GOAL :: Convert every line of the data below into a JSON array of strings, one string per line, and skip any blank lines.

::::::::::

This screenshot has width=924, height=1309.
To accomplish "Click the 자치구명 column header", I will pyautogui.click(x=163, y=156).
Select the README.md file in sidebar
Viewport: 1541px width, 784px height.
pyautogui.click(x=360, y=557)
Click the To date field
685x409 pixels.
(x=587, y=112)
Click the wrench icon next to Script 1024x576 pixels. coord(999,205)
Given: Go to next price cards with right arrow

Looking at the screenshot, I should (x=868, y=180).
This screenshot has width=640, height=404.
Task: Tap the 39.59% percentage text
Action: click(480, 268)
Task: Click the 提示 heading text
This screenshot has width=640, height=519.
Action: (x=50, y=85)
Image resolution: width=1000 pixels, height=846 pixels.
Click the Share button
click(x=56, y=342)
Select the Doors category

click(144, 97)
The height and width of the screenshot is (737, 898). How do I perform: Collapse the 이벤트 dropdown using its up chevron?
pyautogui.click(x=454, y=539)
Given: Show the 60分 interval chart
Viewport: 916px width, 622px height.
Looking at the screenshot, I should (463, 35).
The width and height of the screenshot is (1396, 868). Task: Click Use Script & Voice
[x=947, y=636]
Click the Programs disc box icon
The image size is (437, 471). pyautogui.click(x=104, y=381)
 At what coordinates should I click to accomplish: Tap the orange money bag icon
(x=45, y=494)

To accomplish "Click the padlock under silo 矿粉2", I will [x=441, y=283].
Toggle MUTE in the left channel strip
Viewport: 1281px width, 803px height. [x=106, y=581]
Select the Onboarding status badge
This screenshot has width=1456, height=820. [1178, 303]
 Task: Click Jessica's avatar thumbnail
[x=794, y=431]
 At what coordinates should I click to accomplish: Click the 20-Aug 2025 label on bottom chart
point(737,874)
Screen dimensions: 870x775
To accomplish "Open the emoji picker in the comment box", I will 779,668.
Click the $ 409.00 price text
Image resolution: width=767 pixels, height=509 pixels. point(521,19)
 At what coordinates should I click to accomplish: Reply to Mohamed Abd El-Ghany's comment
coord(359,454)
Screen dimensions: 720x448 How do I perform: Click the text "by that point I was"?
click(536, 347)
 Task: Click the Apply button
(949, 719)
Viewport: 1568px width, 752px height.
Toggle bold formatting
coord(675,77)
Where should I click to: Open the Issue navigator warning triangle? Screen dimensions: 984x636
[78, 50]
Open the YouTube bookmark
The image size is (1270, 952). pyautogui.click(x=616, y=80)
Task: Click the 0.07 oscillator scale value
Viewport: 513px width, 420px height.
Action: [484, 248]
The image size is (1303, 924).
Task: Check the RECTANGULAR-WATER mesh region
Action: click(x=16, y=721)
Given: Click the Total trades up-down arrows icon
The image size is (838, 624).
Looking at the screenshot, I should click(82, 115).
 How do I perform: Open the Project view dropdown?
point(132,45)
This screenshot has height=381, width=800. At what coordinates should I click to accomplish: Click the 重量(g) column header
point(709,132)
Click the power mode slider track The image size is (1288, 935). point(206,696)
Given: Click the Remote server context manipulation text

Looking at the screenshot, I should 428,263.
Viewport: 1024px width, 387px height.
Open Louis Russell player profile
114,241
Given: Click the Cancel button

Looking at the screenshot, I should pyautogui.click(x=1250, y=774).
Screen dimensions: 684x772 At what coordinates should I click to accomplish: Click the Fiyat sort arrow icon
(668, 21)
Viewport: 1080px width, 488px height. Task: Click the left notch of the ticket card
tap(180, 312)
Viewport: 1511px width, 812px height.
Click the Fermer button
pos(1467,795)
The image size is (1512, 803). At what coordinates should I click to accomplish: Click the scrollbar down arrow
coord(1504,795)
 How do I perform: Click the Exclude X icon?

::::::::::

EXERCISE SOLUTION ::
[
  "This screenshot has width=924, height=1309.",
  "To accomplish \"Click the 자치구명 column header\", I will pyautogui.click(x=163, y=156).",
  "Select the README.md file in sidebar",
  "Viewport: 1541px width, 784px height.",
  "pyautogui.click(x=360, y=557)",
  "Click the To date field",
  "685x409 pixels.",
  "(x=587, y=112)",
  "Click the wrench icon next to Script 1024x576 pixels. coord(999,205)",
  "Given: Go to next price cards with right arrow",
  "Looking at the screenshot, I should (x=868, y=180).",
  "This screenshot has width=640, height=404.",
  "Task: Tap the 39.59% percentage text",
  "Action: click(480, 268)",
  "Task: Click the 提示 heading text",
  "This screenshot has width=640, height=519.",
  "Action: (x=50, y=85)",
  "Image resolution: width=1000 pixels, height=846 pixels.",
  "Click the Share button",
  "click(x=56, y=342)",
  "Select the Doors category",
  "click(144, 97)",
  "The height and width of the screenshot is (737, 898). How do I perform: Collapse the 이벤트 dropdown using its up chevron?",
  "pyautogui.click(x=454, y=539)",
  "Given: Show the 60分 interval chart",
  "Viewport: 916px width, 622px height.",
  "Looking at the screenshot, I should (463, 35).",
  "The width and height of the screenshot is (1396, 868). Task: Click Use Script & Voice",
  "[x=947, y=636]",
  "Click the Programs disc box icon",
  "The image size is (437, 471). pyautogui.click(x=104, y=381)",
  " At what coordinates should I click to accomplish: Tap the orange money bag icon",
  "(x=45, y=494)",
  "To accomplish \"Click the padlock under silo 矿粉2\", I will [x=441, y=283].",
  "Toggle MUTE in the left channel strip",
  "Viewport: 1281px width, 803px height. [x=106, y=581]",
  "Select the Onboarding status badge",
  "This screenshot has width=1456, height=820. [1178, 303]",
  " Task: Click Jessica's avatar thumbnail",
  "[x=794, y=431]",
  " At what coordinates should I click to accomplish: Click the 20-Aug 2025 label on bottom chart",
  "point(737,874)",
  "Screen dimensions: 870x775",
  "To accomplish \"Open the emoji picker in the comment box\", I will 779,668.",
  "Click the $ 409.00 price text",
  "Image resolution: width=767 pixels, height=509 pixels. point(521,19)",
  " At what coordinates should I click to accomplish: Reply to Mohamed Abd El-Ghany's comment",
  "coord(359,454)",
  "Screen dimensions: 720x448 How do I perform: Click the text \"by that point I was\"?",
  "click(536, 347)",
  " Task: Click the Apply button",
  "(949, 719)",
  "Viewport: 1568px width, 752px height.",
  "Toggle bold formatting",
  "coord(675,77)",
  "Where should I click to: Open the Issue navigator warning triangle? Screen dimensions: 984x636",
  "[78, 50]",
  "Open the YouTube bookmark",
  "The image size is (1270, 952). pyautogui.click(x=616, y=80)",
  "Task: Click the 0.07 oscillator scale value",
  "Viewport: 513px width, 420px height.",
  "Action: [484, 248]",
  "The image size is (1303, 924).",
  "Task: Check the RECTANGULAR-WATER mesh region",
  "Action: click(x=16, y=721)",
  "Given: Click the Total trades up-down arrows icon",
  "The image size is (838, 624).",
  "Looking at the screenshot, I should click(82, 115).",
  " How do I perform: Open the Project view dropdown?",
  "point(132,45)",
  "This screenshot has height=381, width=800. At what coordinates should I click to accomplish: Click the 重量(g) column header",
  "point(709,132)",
  "Click the power mode slider track The image size is (1288, 935). point(206,696)",
  "Given: Click the Remote server context manipulation text",
  "Looking at the screenshot, I should 428,263.",
  "Viewport: 1024px width, 387px height.",
  "Open Louis Russell player profile",
  "114,241",
  "Given: Click the Cancel button",
  "Looking at the screenshot, I should pyautogui.click(x=1250, y=774).",
  "Screen dimensions: 684x772 At what coordinates should I click to accomplish: Click the Fiyat sort arrow icon",
  "(668, 21)",
  "Viewport: 1080px width, 488px height. Task: Click the left notch of the ticket card",
  "tap(180, 312)",
  "Viewport: 1511px width, 812px height.",
  "Click the Fermer button",
  "pos(1467,795)",
  "The image size is (1512, 803). At what coordinates should I click to accomplish: Click the scrollbar down arrow",
  "coord(1504,795)",
  " How do I perform: Click the Exclude X icon?"
]